Re-posted from WorkCompWire – March 24, 2015
Marsh Brief: Targeting Prescription Drugs to Reduce Workers’ Comp Costs
New York, NY – A new brief released by Marsh has noted that attacking medical costs can be one of the most effective ways to rein in the high price of workers’ compensation programs. With medical services representing 60% or more of workers’ compensation claims costs, there are several fronts to target.
Two cost drivers of workers’ compensation related to prescription drugs are physician dispensing and compounded drugs.
For example, the average paid medical benefits for claims with at least one physician-dispensed repackaged drug were almost 17% higher than for claims without such prescriptions, according to a California Workers’ Compensation Institute study. And drugs dispensed by physicians cost 60% to 300% more than those dispensed at retail pharmacies, according to a Workers’ Compensation Research Institute study.
Compounded drugs have also driven workers’ compensation costs up. In fact, such drugs were among the top 10 workers’ compensation therapy classes for the first time in 2013, with the per user, per year cost increases more than 125% from 2012 to 2013, according to an Express Scripts’ workers’ compensation study.
In “Targeting Prescription Drugs to Decrease Workers’ Compensation Costs,” Marsh’s Workers’ Compensation Center of Excellence explores these cost drivers and discusses several solutions to help rein in these costs, including:
- Steps to build an effective pharmacy benefit management program.

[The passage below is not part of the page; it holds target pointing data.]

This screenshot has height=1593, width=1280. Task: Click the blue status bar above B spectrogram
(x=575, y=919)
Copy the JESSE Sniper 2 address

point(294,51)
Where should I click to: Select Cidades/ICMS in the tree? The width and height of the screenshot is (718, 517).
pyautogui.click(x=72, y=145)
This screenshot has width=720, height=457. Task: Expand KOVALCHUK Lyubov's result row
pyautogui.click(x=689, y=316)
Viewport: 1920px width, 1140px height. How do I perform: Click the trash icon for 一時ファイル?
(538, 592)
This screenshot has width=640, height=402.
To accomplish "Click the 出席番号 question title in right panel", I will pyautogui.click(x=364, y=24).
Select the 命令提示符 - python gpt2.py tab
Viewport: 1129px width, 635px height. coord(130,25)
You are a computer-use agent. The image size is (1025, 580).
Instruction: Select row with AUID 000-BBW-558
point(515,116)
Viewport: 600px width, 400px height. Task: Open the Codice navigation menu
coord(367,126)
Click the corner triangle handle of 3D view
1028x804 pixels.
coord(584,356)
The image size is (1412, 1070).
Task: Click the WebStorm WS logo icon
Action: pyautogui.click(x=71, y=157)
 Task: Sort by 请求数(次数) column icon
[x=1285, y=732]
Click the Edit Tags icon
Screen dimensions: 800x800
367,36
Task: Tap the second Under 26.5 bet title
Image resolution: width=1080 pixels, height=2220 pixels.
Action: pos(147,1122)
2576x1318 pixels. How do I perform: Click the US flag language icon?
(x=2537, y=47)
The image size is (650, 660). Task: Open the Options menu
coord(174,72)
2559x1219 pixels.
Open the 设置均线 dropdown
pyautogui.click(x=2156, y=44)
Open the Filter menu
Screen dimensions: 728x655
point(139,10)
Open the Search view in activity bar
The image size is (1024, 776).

- How to help ensure that third-party administrators (TPAs) and other claims administrators have specific policies to limit physician dispensing and prescriptions involving compounded drugs.
- The role informing and educating employees plays in limiting physician dispensing.
- Evaluating pharmacy benefit managers and claims administrators or TPAs.
- Employers should consider working with their insurance brokers, claims administrators, and pharmacy benefit managers (PBMs) to understand the true cost of these practices and to manage their impact on workers’ compensation programs.